Despite not knowing all that happened, the bottom line is that all Kesha wants is to free herself from a strict contract. She didn’t ask for reparations from Dr. Luke from the years of trauma she claims to have experienced — she just wants the freedom to create music on her own terms and away from someone she doesn’t want to work with. The kitschy party theme she’s built as an image, with the iconic lightning bolt over her eye and the tussled I-just-woke-up-from-a-long-night-of-partying hair was developed from the encouragement of her record label. After she took out the dollar sign out of her name (she was formerly Ke$ha), she wanted to release a new album using all of her creative faculties that’s on her own terms.
But the issue is exacerbated tenfold if the allegations she’s made are actually true. Among a litany of alleged descriptions of emotional abuse she’s experienced from Gottwald, Kesha says he drugged her with GBH before raping her while she was unconscious. To be forced to create six more albums (taking into consideration that each album takes at least a year to make) will — at the minimum — be six more years of her life without the autonomy every artist is entitled to and then, on top of that, being required to work with someone that actually did abuse her is downright excruciating. A New York recently judge denied Kesha the court injunction that would have allowed her to record new music outside of Sony Music and working with producer Dr.

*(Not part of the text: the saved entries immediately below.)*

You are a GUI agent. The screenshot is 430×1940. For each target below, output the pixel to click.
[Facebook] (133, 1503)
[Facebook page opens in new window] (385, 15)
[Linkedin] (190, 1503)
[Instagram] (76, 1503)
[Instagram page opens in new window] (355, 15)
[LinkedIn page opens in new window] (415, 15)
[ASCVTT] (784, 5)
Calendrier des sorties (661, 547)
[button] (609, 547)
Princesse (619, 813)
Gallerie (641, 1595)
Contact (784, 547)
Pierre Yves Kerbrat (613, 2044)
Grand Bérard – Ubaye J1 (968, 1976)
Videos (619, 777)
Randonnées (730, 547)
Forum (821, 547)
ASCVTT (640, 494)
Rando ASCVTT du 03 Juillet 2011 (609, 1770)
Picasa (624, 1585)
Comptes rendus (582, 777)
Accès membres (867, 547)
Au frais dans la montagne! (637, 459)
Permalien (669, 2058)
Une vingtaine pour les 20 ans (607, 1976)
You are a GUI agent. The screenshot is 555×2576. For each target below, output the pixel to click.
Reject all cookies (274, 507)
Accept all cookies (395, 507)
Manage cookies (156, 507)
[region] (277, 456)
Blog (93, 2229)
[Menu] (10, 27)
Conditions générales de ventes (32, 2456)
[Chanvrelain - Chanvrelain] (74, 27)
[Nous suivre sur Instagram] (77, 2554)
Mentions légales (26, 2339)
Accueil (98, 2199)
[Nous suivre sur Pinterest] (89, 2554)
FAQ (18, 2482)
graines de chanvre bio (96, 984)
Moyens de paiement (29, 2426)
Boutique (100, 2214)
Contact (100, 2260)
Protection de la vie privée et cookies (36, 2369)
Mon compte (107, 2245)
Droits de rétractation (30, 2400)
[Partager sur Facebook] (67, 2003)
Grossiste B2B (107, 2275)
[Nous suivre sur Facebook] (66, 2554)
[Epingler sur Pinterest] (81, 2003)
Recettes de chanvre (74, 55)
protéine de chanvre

Luke, because Sony offered her the chance to work with other producers. But even if she doesn’t work with him, the contract would allow him a good share of the profits she’s earned. Giving someone a share of the fruits of your labor, especially if this person was hostile to you is unfair and adds salt to your wounds.
Many might criticize Kesha for signing a draconian contract in the first place. The contract obliges her to produce 10 albums, and that’s a lot. Kesha has already produced four albums in 10 years. But she was only 18 years old when she signed the contract, and what knowledge of law does an 18-year-old really have at that age? In short, not much.
Kesha’s fight to cut ties with her music label demonstrates how corporations can overstep their boundaries. She might not be able to void her contract, but Sony could let her go if it chooses to, and this would actually be the ethical thing to do. It’s not as if Kesha’s the only artist that they have. For a multimillion-dollar company, she’s just one of many. Although the company invested a lot of money into her future as an artist, forcing her to produce more albums would only result in low quality work. She’s being forced into a box and a hostile environment that isn’t conducive to creativity and, in turn, profit, so both Kesha and the company would be on the losing end.